I'm following this tutorial: How to use the Android Keystore to store passwords and other sensitive information. It (loosely) ties up with the Google Sample app: BasicAndroidKeyStore.
I can encrypt my data using the public key, and I can decrypt on devices running Lollipop.
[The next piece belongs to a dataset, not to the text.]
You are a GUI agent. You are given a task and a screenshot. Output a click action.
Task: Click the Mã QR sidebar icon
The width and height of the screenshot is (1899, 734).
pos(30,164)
However I have a Nexus 6 running marshmallow and this crashes giving the error:
java.lang.RuntimeException: Unable to create application com.android.test: java.lang.ClassCastException: android.security.keystore.AndroidKeyStoreRSAPrivateKey cannot be cast to java.security.interfaces.RSAPrivateKey
//Get Android KeyStore
ks = KeyStore.getInstance(KeystoreHelper.KEYSTORE_PROVIDER_ANDROID_KEYSTORE);
// Weird artifact of Java API. If you don't have an InputStream to load, you still need to call "load", or it'll crash.
// Load the key pair from the Android Key Store
entry = ks.getEntry(mAlias, null);
KeyStore.PrivateKeyEntry privateKeyEntry = (KeyStore.PrivateKeyEntry) entry;
//ERROR OCCURS HERE::
RSAPrivateKey rsaPrivateKey = (RSAPrivateKey) privateKeyEntry.getPrivateKey();
Cipher output = Cipher.getInstance("RSA/ECB/PKCS1Padding", "AndroidOpenSSL");
I managed to get this working by removing the Provider from Cipher.getInstance and not casting to a RSAprivateKey.
KeyStore.PrivateKeyEntry privateKeyEntry = (KeyStore.PrivateKeyEntry) entry; Cipher output = Cipher.getInstance("RSA/ECB/PKCS1Padding"); output.init(Cipher.DECRYPT_MODE, privateKeyEntry.getPrivateKey());
I'm not 100% but I think the reason for this I believe is the change in marshmallow from OpenSSL to BoringSSL. https://developer.android.com/preview/behavior-changes.html#behavior-apache-http-client
Anyway, the above worked for M and below.